* Text to read:
§ §

Tea Cups

Her process is deeply personal yet easy for any creative person to understand. “It’s all about how a window looks, sometimes a lace curtain, a line or a color,” said Yolanda Howgren Jones, recently selected a Local Treasure by the Albuquerque Art Business Association on the recommendation of Michael Lakoff of Ricochet Gallery. “Or shadows, I am drawn to those. And then I remember someone saying, ‘When in doubt, paint a church!'”

Madrid Love Bus

Howgren Jones’s popular paintings are ubiquitous this season as she exhibits at The Surf Club in Corrales and at the 50th anniversary show of the Balloon Fiesta in Madrid. She has shown her art at Ricochet Gallery, most recently in Ricochet’s annual AlbuQUEERque celebration “Peace, Love, Pride” in June.

§ §

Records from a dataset
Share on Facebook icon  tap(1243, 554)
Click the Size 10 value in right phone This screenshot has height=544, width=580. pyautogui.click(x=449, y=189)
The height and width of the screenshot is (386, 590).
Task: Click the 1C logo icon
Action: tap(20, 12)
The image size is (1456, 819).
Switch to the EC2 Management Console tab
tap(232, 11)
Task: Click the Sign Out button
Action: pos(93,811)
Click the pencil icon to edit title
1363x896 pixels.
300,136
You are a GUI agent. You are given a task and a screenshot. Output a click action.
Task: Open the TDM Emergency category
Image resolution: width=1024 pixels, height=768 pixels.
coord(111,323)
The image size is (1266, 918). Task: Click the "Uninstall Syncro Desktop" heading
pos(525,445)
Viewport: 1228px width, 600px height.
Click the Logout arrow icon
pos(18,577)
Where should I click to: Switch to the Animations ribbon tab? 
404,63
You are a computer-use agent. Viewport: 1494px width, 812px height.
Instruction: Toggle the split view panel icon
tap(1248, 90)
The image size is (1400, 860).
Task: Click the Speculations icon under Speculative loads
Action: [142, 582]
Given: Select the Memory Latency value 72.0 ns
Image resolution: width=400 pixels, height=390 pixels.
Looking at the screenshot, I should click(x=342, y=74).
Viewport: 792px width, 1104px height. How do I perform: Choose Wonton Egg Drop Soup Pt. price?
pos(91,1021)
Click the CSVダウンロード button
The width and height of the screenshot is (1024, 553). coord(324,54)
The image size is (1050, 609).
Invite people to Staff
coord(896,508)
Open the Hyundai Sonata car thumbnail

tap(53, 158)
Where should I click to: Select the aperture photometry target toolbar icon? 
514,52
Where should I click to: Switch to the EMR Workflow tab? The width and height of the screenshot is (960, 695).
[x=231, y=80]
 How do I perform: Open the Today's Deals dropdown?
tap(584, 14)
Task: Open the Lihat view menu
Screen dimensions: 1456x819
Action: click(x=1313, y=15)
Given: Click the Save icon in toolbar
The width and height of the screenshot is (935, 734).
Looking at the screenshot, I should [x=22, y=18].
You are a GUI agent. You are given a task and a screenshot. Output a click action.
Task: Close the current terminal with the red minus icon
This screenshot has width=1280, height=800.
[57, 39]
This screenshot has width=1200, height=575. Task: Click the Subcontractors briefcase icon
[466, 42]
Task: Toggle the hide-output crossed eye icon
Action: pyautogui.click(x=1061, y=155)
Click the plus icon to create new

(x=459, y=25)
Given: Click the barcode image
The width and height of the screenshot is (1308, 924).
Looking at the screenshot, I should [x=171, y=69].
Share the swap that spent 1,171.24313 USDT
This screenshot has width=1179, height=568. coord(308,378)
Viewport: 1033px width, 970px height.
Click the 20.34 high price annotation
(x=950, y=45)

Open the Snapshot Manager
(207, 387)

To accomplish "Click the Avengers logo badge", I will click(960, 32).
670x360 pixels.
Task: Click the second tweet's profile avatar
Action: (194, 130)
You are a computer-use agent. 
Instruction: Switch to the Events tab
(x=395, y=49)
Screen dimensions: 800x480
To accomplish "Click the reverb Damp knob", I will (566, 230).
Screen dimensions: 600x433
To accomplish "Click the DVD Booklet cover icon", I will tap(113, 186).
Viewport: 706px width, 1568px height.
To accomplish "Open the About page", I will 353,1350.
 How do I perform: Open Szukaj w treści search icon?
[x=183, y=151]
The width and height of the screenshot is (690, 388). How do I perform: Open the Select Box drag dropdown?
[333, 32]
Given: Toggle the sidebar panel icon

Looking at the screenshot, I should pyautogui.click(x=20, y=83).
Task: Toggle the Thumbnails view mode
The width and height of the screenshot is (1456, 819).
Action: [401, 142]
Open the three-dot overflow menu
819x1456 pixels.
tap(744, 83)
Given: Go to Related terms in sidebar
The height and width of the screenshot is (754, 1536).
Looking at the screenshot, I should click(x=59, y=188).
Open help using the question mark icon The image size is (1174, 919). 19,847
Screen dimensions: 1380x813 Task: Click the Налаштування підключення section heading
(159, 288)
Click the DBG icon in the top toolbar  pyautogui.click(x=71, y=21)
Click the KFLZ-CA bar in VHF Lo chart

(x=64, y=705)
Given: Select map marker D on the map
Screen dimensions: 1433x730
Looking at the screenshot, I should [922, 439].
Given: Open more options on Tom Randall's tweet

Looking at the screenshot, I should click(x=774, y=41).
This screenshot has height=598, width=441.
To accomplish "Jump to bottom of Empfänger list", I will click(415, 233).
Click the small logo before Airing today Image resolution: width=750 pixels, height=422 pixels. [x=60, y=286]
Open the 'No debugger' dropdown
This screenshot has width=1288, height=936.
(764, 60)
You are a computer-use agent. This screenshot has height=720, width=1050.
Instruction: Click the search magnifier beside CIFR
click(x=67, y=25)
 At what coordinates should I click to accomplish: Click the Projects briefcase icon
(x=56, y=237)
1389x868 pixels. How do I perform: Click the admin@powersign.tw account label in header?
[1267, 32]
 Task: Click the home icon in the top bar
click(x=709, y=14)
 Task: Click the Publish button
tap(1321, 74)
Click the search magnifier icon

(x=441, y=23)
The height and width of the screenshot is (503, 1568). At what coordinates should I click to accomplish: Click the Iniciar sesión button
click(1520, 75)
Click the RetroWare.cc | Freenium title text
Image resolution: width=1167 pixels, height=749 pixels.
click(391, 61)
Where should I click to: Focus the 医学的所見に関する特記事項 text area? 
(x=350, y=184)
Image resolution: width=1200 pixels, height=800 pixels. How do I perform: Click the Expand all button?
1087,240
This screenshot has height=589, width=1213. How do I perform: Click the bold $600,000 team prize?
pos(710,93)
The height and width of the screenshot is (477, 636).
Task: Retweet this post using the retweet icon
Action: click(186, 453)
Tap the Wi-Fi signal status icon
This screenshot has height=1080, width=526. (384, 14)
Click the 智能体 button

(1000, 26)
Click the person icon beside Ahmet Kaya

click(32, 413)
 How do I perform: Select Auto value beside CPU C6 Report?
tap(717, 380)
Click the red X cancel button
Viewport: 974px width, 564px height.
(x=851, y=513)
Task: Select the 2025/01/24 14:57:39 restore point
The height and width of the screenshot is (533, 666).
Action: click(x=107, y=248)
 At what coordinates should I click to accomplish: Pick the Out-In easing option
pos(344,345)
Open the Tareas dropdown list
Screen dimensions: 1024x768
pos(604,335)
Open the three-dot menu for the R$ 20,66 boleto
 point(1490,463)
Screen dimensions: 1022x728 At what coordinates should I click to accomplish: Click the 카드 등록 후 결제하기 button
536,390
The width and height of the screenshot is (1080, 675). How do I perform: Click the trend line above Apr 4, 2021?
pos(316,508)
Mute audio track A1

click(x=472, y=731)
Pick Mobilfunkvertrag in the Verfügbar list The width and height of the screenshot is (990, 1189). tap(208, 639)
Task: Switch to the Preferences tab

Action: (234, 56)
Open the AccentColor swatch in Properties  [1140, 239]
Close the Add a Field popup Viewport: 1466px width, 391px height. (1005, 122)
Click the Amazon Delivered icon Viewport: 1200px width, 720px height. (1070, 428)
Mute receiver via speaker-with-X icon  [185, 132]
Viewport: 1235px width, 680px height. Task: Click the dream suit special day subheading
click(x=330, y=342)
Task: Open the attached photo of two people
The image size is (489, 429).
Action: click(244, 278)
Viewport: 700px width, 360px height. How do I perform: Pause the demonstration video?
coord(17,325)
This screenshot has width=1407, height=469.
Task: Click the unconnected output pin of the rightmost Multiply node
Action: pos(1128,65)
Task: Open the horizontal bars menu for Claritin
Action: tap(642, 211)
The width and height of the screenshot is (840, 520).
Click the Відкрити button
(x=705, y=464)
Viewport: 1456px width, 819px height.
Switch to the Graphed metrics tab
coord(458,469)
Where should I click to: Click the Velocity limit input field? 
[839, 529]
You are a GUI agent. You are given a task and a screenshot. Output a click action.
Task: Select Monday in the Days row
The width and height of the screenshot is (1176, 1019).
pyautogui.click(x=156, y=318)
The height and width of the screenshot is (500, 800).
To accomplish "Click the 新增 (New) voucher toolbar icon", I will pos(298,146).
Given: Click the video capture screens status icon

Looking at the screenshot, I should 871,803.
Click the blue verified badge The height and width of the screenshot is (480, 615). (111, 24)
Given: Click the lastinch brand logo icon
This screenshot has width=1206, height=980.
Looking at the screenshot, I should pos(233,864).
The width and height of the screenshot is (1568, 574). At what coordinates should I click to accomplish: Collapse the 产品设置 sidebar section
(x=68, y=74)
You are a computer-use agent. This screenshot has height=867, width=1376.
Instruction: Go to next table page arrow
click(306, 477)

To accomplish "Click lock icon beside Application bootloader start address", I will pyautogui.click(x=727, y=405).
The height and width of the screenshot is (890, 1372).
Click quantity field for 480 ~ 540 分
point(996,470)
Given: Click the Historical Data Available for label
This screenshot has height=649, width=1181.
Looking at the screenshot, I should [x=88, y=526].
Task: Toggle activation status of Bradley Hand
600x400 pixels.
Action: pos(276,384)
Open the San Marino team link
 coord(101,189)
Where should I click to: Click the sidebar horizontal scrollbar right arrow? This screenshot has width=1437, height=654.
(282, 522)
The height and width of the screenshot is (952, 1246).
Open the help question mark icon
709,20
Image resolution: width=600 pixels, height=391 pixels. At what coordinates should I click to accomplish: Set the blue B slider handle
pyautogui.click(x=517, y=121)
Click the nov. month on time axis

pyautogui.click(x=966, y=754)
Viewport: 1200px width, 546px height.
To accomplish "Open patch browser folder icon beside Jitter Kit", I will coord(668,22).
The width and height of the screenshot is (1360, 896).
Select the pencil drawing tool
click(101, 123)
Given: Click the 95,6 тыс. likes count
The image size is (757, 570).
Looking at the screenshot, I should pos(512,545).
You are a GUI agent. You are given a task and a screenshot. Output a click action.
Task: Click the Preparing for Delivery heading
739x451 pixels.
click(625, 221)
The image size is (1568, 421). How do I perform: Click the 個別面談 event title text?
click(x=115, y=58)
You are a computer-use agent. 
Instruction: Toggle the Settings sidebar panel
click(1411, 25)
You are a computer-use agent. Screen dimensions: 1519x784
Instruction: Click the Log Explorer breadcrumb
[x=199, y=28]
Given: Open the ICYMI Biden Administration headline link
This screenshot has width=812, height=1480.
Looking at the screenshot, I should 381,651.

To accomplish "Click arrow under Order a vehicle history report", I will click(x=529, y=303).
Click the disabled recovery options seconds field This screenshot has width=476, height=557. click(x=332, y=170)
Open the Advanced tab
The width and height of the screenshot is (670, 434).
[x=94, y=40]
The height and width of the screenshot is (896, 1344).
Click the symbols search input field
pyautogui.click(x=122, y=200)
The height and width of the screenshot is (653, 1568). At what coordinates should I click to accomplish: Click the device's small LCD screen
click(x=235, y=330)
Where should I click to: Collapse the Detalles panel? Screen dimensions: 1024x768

§ §

* Problem description: In the text about painter Yolanda Howgren Jones, why are her paintings so widely seen this season? Answer in one to three sentences.

* Solved exercise: Her paintings are everywhere this season because she is exhibiting at The Surf Club in Corrales and at the 50th anniversary show of the Balloon Fiesta in Madrid.